PFC stands for Power Factor Correction. The purpose of PFC is to improve the ratio of apparent power and real power. The power factor is only 0.4~0.6 in non-PFC models. In PFC models, the power factor can reach above 0.95. The calculation formulas are as below:

Apparent Power=Input Voltage x Input Current (VA)
Real Power= Input Voltage x Input Current x Power Factor (W)

From the environment friendly point, the electric power plant needs to generate a power which is higher than apparent power in order to steadily provide electricity to the market. The real usage of electricity should be defined by real power. Assuming the power factor is 0.5, the power plant needs to produce more than 2VA to satisfy 1W real power. On the contrary, if the power factor is 0.95, the power plant only needs to generate more than 1.06VA to provide 1W real power need. It will be more effective.

COM (COMMON) means common ground. Please see below:
Single output: Positive pole (+V), Negative pole (-V)
Multiple output (Common ground): Positive pole (+V1, +V2,.), Negative pole (COM)

Due to different circuit designs, WENZHOU MINGWEI switching power supply's input consists of three types as below:(√2VAC≒VDC)

a. 85~264VAC;120~370VDC
b. 176~264VAC;250~370VDC
c. 85~132VAC/176~264VAC by Switch; 250~370VDC

♦ In a and b inputs models, switching power supply can work properly no matter under AC or DC input. Some models need correct connection of input poles, positive pole connects to AC/L; negative pole connects to AC/N. Others may require opposite connection, positive pole to AC/N; negative pole to AC/L. If customers make a wrong connection, the switching power supply will not be broken. You can just reverse the input poles and switching power supply will still work.
♦ In c input models, please make sure that you switch the 115/230V input correctly. If the switch is on the 115V side and the real input is 230V, the switching power supply will be damaged.

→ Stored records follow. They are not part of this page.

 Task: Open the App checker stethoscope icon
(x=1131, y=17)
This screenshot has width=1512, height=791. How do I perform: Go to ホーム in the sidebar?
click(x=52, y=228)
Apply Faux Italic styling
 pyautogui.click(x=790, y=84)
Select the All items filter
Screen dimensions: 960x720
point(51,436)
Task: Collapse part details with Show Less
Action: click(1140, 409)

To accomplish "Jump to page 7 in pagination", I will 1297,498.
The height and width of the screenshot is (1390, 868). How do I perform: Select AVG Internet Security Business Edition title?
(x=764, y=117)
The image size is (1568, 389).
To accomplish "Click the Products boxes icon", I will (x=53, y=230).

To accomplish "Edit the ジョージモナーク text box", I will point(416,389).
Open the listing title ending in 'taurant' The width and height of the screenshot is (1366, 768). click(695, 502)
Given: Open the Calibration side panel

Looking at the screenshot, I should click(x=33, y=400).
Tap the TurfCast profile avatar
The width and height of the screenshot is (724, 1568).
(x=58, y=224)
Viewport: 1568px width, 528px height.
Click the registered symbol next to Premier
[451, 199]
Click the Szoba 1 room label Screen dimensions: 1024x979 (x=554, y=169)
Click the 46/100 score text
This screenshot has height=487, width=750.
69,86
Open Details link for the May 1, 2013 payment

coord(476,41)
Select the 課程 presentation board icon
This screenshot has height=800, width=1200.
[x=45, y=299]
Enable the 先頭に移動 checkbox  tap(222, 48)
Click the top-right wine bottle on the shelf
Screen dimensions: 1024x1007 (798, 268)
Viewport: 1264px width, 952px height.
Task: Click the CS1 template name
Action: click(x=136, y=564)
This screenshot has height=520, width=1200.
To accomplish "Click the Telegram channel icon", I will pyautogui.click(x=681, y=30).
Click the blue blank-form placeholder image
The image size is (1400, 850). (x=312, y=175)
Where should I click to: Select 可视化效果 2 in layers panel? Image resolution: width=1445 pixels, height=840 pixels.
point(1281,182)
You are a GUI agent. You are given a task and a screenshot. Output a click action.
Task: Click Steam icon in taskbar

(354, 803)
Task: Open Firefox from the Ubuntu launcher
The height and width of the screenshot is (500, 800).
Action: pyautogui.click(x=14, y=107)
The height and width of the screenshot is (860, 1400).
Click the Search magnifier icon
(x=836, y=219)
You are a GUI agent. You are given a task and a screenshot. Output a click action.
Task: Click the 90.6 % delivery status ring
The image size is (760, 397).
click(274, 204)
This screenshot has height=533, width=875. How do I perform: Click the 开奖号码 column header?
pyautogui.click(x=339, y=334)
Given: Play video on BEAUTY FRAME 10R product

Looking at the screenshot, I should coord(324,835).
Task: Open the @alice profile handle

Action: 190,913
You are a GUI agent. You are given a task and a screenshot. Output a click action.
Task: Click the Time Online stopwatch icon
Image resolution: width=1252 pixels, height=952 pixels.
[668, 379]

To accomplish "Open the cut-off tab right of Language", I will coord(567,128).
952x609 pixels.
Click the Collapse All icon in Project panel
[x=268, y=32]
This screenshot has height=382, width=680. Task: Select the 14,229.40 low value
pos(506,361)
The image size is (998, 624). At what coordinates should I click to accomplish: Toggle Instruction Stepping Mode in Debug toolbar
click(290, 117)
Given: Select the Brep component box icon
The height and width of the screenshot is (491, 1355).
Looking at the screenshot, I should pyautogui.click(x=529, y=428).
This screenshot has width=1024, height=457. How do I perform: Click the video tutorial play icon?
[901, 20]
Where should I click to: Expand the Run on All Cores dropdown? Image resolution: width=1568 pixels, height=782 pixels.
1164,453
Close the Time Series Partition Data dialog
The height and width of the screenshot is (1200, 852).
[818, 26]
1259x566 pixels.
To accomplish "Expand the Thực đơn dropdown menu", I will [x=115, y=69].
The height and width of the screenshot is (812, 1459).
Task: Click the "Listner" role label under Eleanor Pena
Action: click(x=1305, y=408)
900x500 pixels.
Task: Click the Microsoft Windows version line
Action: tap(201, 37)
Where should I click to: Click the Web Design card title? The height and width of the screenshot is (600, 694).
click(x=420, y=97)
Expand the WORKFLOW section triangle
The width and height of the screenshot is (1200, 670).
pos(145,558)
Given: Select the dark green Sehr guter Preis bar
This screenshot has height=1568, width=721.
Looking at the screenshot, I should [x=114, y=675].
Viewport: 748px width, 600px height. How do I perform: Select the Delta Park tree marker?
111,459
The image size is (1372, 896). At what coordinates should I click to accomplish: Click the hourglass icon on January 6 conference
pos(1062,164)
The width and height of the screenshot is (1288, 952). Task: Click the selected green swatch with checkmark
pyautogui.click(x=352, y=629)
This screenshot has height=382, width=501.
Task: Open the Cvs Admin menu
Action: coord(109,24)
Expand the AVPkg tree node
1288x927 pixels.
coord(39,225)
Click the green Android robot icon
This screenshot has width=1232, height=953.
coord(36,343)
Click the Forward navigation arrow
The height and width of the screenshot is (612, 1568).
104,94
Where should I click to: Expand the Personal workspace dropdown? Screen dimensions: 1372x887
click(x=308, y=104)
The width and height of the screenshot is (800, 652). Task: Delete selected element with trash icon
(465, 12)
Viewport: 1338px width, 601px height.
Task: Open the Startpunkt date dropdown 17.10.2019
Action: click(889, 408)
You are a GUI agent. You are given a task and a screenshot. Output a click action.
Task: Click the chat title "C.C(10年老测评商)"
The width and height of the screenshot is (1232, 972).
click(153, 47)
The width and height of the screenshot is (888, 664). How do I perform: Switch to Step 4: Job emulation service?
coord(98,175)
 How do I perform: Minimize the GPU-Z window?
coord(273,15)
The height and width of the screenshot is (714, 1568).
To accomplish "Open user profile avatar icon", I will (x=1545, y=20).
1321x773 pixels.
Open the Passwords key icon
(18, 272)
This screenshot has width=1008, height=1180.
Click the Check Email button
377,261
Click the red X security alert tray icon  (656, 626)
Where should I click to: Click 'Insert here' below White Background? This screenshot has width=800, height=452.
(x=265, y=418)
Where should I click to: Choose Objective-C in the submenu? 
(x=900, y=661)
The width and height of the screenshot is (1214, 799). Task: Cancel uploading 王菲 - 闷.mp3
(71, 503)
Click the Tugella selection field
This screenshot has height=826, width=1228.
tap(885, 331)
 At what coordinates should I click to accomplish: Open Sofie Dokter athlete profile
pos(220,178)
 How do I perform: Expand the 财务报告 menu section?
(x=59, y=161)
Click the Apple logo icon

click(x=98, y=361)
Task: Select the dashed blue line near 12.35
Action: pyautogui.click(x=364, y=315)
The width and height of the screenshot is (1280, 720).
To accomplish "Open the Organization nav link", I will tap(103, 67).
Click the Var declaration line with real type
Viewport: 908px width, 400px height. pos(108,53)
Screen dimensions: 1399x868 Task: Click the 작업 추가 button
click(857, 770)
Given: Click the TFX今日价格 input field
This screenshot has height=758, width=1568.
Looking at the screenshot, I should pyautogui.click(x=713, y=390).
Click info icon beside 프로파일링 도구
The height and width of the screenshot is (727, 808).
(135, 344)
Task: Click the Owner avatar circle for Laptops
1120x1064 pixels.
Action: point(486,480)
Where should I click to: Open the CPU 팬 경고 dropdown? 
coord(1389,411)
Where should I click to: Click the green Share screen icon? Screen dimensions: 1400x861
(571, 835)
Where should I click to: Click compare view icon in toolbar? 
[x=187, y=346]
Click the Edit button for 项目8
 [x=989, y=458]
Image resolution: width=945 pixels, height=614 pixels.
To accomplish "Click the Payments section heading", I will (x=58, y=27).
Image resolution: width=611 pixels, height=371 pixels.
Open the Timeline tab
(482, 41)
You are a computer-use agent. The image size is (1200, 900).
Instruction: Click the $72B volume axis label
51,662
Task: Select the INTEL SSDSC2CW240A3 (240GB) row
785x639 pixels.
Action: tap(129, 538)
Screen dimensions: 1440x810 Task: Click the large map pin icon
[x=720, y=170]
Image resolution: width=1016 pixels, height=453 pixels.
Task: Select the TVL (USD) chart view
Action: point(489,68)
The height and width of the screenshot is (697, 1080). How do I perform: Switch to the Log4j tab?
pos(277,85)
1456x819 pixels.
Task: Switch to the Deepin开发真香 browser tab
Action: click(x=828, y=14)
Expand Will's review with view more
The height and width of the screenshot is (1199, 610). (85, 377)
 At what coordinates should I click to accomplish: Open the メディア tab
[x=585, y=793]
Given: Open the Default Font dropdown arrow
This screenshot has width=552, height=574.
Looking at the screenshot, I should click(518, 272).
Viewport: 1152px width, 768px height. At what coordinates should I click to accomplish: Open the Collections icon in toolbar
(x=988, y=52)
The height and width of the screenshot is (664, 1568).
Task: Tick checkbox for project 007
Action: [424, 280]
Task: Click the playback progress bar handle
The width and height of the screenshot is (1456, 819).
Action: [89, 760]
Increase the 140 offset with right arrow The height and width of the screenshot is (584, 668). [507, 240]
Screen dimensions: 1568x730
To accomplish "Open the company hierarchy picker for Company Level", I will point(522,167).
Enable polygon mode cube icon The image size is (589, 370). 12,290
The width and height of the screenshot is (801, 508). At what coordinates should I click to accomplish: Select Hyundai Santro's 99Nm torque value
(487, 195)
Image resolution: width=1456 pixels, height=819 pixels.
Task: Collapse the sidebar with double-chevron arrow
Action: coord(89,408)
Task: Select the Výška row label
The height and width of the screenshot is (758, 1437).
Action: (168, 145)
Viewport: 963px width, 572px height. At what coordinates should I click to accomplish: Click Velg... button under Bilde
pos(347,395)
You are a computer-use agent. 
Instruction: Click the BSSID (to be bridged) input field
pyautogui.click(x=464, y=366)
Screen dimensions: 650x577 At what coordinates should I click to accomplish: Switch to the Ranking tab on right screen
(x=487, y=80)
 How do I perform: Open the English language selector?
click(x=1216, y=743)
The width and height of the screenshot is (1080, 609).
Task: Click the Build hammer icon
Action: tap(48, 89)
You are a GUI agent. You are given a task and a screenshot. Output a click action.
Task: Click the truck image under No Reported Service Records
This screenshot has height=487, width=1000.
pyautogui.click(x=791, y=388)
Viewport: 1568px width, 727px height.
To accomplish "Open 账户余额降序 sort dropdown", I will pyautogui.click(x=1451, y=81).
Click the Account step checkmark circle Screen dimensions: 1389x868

During safety verification process, the agency will use a stricter standard -- ±10%(IEC60950 uses +6%, -10%) of the input voltage range labeled on the switching power supply to conduct the test. So, operating at the wider input voltage range as specified on the spec. sheet should be fine. The narrower range of input voltage labeled on the switching power supply is to fulfill the test standard of safety regulation and make sure that users insert input voltage correctly.

We cannot guarantee 100% that the final system can still meet the EMC requirements. The location, wiring and grounding of the switching switching power supply in the system may influence its EMC characteristics. In different environment or applications, the same switching switching power supply may have different outcomes. Our test results are based on setup shown in the EMC report.

According to safety standard, the leakage current in EN60950-1 Class I cannot exceed 3.5mA; in EN60601-1 cannot exceed 0.3mA. Others criteria like safe distance and numbers of fuse are also different. Please consult the diagram below:

MTBF and Life Cycle are both indicators of reliability. WENZHOU MINGWEI uses MIL-HDBK-217F as the core of MTBF. An expected reliability is forecasted through accounting component's number (exclude fans). The exact meaning of MTBF is after continuously using of switching power supply in a certain time, the probability of operating properly is 36.8%(e-1=0.368). If switching power supply is continuously used at double the MTBF time, the probability of operating properly becomes 13.5%(e-2=0.135).

Life Cycle is found through using the temperature rise of electrolytic capacitor to estimate the approximate life of switching power supply. For example, SP-750-12 MTBF=769.3K hours; electrolytic capacitor C108 Life Cycle=202.2K hours (Ta=45° C).